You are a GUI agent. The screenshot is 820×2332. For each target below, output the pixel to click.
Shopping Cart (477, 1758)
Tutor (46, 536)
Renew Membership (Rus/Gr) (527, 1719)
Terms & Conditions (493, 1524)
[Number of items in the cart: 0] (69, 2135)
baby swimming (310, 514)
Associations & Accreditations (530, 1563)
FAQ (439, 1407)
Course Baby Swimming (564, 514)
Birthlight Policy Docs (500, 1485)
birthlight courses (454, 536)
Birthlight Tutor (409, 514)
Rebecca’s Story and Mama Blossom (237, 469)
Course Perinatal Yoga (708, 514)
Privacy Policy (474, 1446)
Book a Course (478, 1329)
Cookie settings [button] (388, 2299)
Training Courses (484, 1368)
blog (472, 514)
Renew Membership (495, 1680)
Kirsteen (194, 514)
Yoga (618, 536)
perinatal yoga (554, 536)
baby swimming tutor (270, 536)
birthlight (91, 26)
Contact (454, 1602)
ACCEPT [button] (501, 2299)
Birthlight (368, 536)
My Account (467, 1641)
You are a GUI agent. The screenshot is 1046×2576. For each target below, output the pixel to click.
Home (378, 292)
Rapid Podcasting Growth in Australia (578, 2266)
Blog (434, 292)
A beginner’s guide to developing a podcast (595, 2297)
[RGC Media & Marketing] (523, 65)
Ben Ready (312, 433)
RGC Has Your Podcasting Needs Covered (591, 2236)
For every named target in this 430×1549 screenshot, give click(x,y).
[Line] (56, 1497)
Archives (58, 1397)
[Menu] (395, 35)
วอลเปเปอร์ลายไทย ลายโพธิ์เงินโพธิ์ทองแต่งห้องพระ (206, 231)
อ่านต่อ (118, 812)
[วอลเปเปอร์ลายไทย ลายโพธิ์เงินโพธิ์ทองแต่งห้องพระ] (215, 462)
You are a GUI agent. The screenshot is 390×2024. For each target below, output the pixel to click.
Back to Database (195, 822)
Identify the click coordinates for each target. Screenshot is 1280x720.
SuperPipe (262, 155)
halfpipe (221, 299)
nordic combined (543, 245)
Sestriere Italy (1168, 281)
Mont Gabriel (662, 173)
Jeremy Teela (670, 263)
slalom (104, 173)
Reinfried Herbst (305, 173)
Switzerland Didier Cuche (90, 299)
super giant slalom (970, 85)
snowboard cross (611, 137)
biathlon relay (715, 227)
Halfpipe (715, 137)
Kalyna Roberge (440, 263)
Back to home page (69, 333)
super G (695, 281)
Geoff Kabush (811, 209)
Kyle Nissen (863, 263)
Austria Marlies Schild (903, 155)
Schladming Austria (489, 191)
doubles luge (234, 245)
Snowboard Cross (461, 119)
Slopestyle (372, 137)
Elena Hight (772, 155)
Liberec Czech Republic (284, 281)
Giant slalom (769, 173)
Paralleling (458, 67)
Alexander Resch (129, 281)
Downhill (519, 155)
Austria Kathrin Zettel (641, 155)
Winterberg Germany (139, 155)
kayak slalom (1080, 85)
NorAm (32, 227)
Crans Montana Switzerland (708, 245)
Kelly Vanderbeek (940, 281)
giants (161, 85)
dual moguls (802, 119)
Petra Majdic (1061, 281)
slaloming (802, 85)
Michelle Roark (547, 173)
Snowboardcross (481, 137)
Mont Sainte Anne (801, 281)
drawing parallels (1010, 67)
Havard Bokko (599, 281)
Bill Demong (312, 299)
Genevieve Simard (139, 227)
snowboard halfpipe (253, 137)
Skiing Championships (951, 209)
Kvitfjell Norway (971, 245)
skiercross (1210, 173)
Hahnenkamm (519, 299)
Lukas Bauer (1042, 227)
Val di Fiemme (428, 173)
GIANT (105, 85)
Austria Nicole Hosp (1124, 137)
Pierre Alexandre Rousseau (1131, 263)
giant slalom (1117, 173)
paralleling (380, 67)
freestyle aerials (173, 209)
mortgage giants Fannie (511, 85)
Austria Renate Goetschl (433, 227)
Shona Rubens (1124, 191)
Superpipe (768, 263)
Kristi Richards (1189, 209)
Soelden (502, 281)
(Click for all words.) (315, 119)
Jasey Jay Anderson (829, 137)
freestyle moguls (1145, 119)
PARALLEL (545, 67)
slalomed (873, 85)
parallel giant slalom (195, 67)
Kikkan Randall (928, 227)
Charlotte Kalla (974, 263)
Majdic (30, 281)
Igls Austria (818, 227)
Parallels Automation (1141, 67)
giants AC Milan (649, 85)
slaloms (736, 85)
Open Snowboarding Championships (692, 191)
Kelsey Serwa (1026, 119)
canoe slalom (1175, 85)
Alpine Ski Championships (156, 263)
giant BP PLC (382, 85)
───
> **Task**: Retype only the lines above between the line with "Michelle Roark (547, 173)" and the line with "Kikkan Randall (928, 227)", counting those two lines as well, and keep every character as it is.

> **Task output**:
Michelle Roark (547, 173)
Snowboardcross (481, 137)
Mont Sainte Anne (801, 281)
drawing parallels (1010, 67)
Havard Bokko (599, 281)
Bill Demong (312, 299)
Genevieve Simard (139, 227)
snowboard halfpipe (253, 137)
Skiing Championships (951, 209)
Kvitfjell Norway (971, 245)
skiercross (1210, 173)
Hahnenkamm (519, 299)
Lukas Bauer (1042, 227)
Val di Fiemme (428, 173)
GIANT (105, 85)
Austria Nicole Hosp (1124, 137)
Pierre Alexandre Rousseau (1131, 263)
giant slalom (1117, 173)
paralleling (380, 67)
freestyle aerials (173, 209)
mortgage giants Fannie (511, 85)
Austria Renate Goetschl (433, 227)
Shona Rubens (1124, 191)
Superpipe (768, 263)
Kristi Richards (1189, 209)
Soelden (502, 281)
(Click for all words.) (315, 119)
Jasey Jay Anderson (829, 137)
freestyle moguls (1145, 119)
PARALLEL (545, 67)
slalomed (873, 85)
parallel giant slalom (195, 67)
Kikkan Randall (928, 227)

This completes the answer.